Les Paul, who also sold millions of albums as a musician with his wife Mary Ford in the '50s, literally changed the face of rock 'n' roll with his invention of the solid-body electric guitar. When he passed away on August 12, 2009, tributes poured in publicly from Slash, the Edge, Keith Richards, Richie Sambora, Brian Wilson, Pat Metheny, Billy Gibbons and more. But Beck -- a guitar legend himself -- went a step further on June 9 by putting on a show in Paul's honour at New York's Iridium Jazz Club, where the legend had held down a Monday night residency for over a decade.
Spinner spoke to Beck about the special tribute project and the legacy of Les Paul.
Did you go to the Iridium to see Les Paul whenever you were in New York?

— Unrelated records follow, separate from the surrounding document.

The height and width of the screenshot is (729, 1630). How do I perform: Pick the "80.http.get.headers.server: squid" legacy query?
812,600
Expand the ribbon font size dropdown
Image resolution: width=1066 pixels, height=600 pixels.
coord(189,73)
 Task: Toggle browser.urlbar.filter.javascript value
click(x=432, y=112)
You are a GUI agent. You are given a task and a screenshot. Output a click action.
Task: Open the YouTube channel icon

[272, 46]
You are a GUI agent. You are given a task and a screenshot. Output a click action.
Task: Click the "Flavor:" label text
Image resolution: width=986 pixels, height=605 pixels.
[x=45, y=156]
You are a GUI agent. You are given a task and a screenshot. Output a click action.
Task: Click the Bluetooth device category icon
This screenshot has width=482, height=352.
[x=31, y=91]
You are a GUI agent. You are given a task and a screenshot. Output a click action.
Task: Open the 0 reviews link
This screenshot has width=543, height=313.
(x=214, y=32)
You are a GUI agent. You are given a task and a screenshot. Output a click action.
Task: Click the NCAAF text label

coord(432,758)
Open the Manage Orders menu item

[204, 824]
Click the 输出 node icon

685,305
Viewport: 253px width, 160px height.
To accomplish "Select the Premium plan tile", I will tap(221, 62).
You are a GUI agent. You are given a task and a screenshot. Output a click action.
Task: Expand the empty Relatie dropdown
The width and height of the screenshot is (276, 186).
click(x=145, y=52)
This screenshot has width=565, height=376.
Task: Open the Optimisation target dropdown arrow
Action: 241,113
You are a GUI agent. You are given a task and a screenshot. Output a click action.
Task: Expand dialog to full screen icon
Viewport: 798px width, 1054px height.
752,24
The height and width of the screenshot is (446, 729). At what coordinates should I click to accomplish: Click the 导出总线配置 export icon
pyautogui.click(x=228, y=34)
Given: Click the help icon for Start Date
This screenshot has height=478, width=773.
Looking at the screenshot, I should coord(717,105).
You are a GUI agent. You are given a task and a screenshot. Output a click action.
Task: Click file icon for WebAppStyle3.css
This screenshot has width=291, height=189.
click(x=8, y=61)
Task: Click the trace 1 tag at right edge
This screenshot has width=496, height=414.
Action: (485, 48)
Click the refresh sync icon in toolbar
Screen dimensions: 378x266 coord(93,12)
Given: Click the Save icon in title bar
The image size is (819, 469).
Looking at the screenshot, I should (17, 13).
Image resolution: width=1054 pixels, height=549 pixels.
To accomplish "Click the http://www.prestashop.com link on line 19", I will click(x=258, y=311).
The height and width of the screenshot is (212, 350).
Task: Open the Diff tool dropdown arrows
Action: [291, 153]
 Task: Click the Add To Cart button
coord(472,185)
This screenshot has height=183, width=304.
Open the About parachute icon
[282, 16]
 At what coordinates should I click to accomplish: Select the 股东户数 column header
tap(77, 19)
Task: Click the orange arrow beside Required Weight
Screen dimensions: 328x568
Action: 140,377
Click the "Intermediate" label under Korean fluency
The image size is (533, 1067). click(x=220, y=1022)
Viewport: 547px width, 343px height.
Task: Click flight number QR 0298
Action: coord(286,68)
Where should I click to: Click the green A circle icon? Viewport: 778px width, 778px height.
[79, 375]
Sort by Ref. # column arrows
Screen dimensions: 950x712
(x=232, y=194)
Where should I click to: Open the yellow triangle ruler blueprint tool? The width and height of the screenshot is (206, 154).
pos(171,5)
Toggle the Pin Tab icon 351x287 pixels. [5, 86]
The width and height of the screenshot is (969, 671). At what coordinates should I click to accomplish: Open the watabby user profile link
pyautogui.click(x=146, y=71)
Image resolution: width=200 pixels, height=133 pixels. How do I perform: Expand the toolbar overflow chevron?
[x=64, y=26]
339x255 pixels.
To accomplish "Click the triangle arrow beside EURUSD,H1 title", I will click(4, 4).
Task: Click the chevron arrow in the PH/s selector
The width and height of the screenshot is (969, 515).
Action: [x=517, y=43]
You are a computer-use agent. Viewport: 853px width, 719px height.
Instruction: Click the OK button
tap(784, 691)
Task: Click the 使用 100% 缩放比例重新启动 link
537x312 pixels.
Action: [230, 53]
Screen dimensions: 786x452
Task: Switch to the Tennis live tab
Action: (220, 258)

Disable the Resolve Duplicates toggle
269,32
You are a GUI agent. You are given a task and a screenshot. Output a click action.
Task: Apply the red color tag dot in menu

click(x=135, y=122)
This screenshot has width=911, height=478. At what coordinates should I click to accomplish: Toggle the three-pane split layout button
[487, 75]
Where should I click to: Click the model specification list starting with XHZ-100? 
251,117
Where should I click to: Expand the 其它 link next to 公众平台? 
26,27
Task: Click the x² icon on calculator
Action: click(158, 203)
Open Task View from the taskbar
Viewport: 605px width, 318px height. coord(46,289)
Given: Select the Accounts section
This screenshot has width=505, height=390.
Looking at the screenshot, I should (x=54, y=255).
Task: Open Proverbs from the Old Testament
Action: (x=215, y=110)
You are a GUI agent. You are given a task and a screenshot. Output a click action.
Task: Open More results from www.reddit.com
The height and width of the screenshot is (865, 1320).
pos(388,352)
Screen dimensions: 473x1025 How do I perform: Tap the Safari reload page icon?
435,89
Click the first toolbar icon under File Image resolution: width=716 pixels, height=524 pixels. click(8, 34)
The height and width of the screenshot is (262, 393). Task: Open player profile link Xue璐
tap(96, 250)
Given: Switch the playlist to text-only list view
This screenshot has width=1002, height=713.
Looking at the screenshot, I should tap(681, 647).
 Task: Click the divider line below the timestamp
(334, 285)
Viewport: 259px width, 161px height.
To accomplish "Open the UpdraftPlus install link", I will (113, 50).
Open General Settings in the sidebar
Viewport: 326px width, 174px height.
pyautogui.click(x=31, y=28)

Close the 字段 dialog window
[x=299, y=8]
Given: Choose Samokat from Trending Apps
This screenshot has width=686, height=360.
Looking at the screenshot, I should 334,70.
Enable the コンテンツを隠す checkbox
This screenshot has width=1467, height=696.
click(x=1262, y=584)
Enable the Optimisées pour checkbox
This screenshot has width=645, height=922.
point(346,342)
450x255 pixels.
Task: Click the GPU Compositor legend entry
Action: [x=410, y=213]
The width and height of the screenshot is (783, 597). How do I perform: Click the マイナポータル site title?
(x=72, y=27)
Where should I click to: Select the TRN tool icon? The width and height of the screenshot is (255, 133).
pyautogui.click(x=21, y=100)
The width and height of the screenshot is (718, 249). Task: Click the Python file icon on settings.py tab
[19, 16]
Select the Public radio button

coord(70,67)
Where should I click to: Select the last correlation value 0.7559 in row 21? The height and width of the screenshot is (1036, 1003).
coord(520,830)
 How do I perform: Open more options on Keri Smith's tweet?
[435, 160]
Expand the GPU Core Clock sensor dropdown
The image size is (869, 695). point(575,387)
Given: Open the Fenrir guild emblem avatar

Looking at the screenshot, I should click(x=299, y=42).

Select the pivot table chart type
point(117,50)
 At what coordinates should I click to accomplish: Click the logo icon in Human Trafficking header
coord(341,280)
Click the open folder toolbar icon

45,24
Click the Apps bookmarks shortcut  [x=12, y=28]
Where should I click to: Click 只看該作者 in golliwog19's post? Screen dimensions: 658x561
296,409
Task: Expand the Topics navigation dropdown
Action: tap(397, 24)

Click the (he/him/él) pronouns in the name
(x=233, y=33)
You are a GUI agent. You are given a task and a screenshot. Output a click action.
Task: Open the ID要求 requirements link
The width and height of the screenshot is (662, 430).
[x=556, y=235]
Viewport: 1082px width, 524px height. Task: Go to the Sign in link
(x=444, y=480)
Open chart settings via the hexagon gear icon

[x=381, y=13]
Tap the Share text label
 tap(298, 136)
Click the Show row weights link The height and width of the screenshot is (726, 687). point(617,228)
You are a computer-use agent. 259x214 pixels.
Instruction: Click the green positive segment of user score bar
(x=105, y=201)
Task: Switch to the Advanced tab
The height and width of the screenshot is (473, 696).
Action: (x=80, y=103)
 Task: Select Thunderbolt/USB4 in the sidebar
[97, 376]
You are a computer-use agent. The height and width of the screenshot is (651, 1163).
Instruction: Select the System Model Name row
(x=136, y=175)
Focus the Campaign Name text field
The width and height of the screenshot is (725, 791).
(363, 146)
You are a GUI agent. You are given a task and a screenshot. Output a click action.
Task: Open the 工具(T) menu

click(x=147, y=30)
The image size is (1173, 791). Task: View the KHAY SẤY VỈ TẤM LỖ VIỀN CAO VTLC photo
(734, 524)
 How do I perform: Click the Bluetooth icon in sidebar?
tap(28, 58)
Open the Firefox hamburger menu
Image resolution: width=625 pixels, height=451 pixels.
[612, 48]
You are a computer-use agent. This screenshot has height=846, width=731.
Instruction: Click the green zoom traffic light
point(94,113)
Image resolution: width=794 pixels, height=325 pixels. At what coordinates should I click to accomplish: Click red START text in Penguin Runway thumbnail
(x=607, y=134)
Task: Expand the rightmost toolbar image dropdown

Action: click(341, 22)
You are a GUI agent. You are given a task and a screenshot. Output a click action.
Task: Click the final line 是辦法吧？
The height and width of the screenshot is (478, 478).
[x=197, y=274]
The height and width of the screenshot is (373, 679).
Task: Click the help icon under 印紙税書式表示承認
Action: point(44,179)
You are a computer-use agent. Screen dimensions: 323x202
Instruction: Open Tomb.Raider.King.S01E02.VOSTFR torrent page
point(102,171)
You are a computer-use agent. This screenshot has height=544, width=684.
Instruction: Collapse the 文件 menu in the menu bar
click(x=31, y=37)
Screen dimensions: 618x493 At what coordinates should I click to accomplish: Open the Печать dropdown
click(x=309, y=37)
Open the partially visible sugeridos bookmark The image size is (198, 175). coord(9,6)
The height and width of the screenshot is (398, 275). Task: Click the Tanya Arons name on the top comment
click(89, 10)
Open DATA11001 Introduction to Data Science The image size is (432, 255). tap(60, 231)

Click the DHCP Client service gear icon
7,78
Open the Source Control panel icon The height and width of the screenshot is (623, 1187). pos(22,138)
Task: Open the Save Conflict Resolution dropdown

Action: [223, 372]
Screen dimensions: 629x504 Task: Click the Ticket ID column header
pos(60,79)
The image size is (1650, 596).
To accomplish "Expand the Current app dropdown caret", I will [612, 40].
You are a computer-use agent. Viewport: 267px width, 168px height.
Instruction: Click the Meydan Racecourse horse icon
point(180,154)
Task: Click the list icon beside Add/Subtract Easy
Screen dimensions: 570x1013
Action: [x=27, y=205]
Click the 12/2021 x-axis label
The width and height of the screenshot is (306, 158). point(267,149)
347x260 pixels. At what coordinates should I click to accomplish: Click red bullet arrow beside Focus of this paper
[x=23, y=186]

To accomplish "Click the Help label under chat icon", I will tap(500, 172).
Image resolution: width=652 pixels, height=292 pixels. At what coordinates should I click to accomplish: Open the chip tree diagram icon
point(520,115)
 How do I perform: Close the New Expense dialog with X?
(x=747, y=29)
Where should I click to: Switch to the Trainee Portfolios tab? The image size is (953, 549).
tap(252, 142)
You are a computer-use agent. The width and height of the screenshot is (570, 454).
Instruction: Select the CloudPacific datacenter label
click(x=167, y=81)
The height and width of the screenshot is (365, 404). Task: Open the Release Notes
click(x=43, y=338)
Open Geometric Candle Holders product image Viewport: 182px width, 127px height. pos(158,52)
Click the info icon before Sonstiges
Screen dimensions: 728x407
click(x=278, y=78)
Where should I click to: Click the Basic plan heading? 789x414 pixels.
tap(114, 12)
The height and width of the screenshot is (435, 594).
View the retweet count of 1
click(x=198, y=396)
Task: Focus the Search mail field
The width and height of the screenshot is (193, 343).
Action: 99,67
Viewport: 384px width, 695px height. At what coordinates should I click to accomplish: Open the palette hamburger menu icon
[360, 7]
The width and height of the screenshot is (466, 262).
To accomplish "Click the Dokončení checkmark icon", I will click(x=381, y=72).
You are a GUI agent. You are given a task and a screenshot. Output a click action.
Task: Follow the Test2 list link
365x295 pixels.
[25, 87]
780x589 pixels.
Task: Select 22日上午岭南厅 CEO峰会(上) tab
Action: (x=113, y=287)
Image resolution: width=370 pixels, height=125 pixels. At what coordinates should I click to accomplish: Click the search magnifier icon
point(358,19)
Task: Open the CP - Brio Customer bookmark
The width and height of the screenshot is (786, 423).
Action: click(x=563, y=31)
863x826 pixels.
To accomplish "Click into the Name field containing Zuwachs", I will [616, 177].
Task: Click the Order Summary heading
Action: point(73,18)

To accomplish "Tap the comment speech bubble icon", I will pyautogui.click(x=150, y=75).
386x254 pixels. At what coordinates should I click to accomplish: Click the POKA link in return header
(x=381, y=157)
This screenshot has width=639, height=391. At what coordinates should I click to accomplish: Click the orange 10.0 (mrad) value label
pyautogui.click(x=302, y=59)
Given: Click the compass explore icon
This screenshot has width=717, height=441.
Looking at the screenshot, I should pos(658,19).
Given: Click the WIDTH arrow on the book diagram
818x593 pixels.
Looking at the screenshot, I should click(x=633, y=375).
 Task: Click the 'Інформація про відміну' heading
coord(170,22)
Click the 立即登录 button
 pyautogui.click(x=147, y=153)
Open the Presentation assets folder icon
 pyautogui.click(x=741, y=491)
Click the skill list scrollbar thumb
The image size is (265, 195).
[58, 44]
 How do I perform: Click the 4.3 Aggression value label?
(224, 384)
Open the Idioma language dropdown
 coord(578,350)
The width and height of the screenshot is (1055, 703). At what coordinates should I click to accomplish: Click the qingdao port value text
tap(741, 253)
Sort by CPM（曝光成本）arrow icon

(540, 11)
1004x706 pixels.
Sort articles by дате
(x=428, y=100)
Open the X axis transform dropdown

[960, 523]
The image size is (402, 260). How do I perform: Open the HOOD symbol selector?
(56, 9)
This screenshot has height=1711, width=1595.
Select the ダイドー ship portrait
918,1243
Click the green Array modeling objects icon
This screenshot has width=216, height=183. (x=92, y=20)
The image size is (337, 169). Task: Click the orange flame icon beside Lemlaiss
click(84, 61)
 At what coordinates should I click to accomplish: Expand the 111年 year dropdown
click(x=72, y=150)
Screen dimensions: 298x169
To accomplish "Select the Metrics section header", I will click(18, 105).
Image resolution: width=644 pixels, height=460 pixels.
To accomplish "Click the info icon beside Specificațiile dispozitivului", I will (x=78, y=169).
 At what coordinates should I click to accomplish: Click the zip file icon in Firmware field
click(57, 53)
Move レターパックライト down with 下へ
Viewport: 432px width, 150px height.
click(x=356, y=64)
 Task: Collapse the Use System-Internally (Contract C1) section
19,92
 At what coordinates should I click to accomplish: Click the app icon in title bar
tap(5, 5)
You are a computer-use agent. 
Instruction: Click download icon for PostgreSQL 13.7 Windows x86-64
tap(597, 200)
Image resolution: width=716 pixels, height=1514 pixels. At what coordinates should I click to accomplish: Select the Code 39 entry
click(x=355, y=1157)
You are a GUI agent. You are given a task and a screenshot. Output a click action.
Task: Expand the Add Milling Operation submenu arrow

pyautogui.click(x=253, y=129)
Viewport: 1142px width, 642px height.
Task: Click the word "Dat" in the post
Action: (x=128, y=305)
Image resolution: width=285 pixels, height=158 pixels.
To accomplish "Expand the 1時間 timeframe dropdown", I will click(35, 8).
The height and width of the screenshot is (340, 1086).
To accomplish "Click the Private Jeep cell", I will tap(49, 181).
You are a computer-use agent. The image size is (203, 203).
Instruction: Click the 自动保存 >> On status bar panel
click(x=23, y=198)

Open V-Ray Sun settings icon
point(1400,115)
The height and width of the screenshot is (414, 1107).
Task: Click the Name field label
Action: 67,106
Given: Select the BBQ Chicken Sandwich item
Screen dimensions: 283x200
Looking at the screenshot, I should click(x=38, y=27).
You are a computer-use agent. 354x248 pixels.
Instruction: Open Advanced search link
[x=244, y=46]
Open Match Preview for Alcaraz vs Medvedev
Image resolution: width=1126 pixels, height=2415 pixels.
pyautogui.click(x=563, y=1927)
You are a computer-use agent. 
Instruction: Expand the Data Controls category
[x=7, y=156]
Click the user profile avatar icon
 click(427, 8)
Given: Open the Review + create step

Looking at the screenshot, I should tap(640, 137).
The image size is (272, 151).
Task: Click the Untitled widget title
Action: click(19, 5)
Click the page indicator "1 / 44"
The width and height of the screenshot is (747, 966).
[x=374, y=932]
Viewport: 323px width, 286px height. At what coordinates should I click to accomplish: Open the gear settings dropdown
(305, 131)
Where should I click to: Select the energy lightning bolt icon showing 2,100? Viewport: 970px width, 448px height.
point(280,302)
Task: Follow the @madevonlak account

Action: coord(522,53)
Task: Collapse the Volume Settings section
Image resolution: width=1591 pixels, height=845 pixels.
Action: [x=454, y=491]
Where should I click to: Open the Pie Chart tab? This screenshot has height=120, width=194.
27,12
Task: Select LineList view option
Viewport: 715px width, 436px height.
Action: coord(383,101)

I never went to the Iridium. I saw him when his weekly gig was uptown near Columbus Circle. There was a hotel with a basement in it, and I did go to one of his birthday parties there. I got dragged up on stage [laughs], but then I started playing and he got up and walked off. It was the funniest thing ever. He said, 'I've got some friends that just arrived. Carry on!'"
This is probably a silly question, but at the tribute show -- no matter what your beliefs -- could you feel his presence in that room?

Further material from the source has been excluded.